By 23rd December 1916, his battalion moved to Armentieres to help fight in the trenches. Shortly after he was deployed into battle, he observed enemy territory, mapping down their defences. He then led his allies across No Man’s Land to try and raid the German trenches, providing crucial assistance to Lieutenant W.D. Price in guiding their allies through barbed wire and defensive positions. After this, he carried back 5 wounded men from the enemy trenches, passing through barbed wire whilst under attack by heavy shrapnel fire. His bravery and determination allowed him to push through and participate greatly towards the success of the mission. For his courageous actions, he was awarded the D.C.M – Distinguished Conduct Medal. In 2 months, he was sent back to England on leave.

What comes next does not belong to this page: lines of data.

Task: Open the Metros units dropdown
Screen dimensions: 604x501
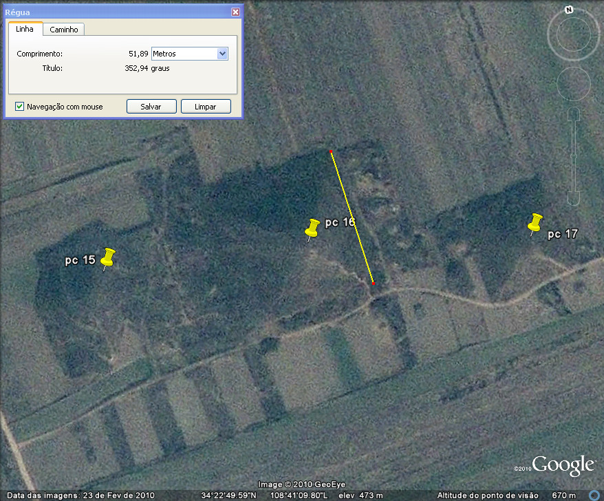Action: (222, 54)

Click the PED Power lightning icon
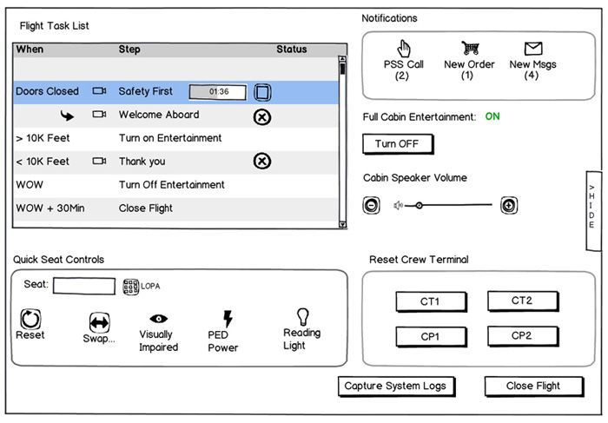point(228,319)
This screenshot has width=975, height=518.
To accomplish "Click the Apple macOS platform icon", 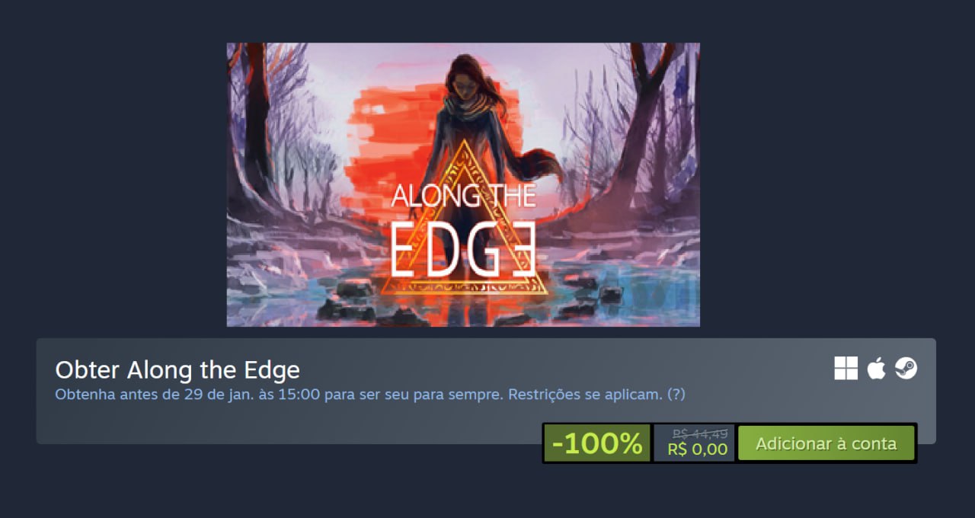I will pos(876,369).
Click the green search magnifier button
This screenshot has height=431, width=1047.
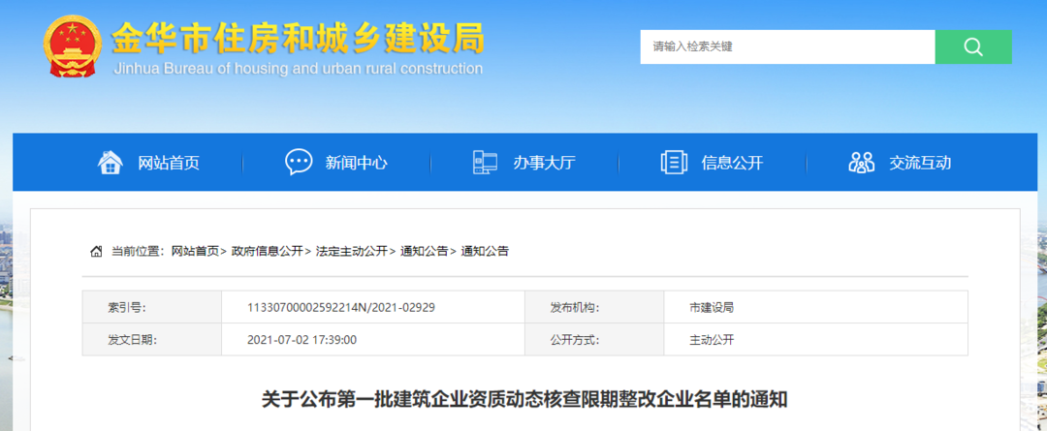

During his leave, he caught an illness. However, symptoms didn’t show until he was sent back to the front lines. Once the symptoms were visible, he was immediately sent to the hospital, and stayed there for approximately 50 days. By 17th November 1917, he was back in his Battalion on the fields.

William’s past achievements and devotion towards his duty as a soldier prepared him to be promoted to be a Corporal on the 5th January 1918. He was sent to a Brigade school in England. After 10 days in Brigade school, he was sent to the NCO’s school – Non-Commissioned Officer’s school. After spending 19 days in NCO’s school, he was sent to Sniping school for another 18 days. He re-joined the 43rd Battalion for 7 days before going to England on another leave. He was on leave for about 3 months.

When he returned to his Battalion, he fought at Le Bizet, Ploegsteert for only 5 days before he was killed in action. His cause of death is unknown, however witnesses say that he died due to a shell on the first of June, when the Germans started firing their artillery. After he died, his uncle (Waller Ernest Healey) kept possession of William’s D.C.M. His grave is in the Adelaide Cemetery (Plot III, Row C, Grave NO. 24), Villers-Bretonneux, France and his roll of honour number is 136.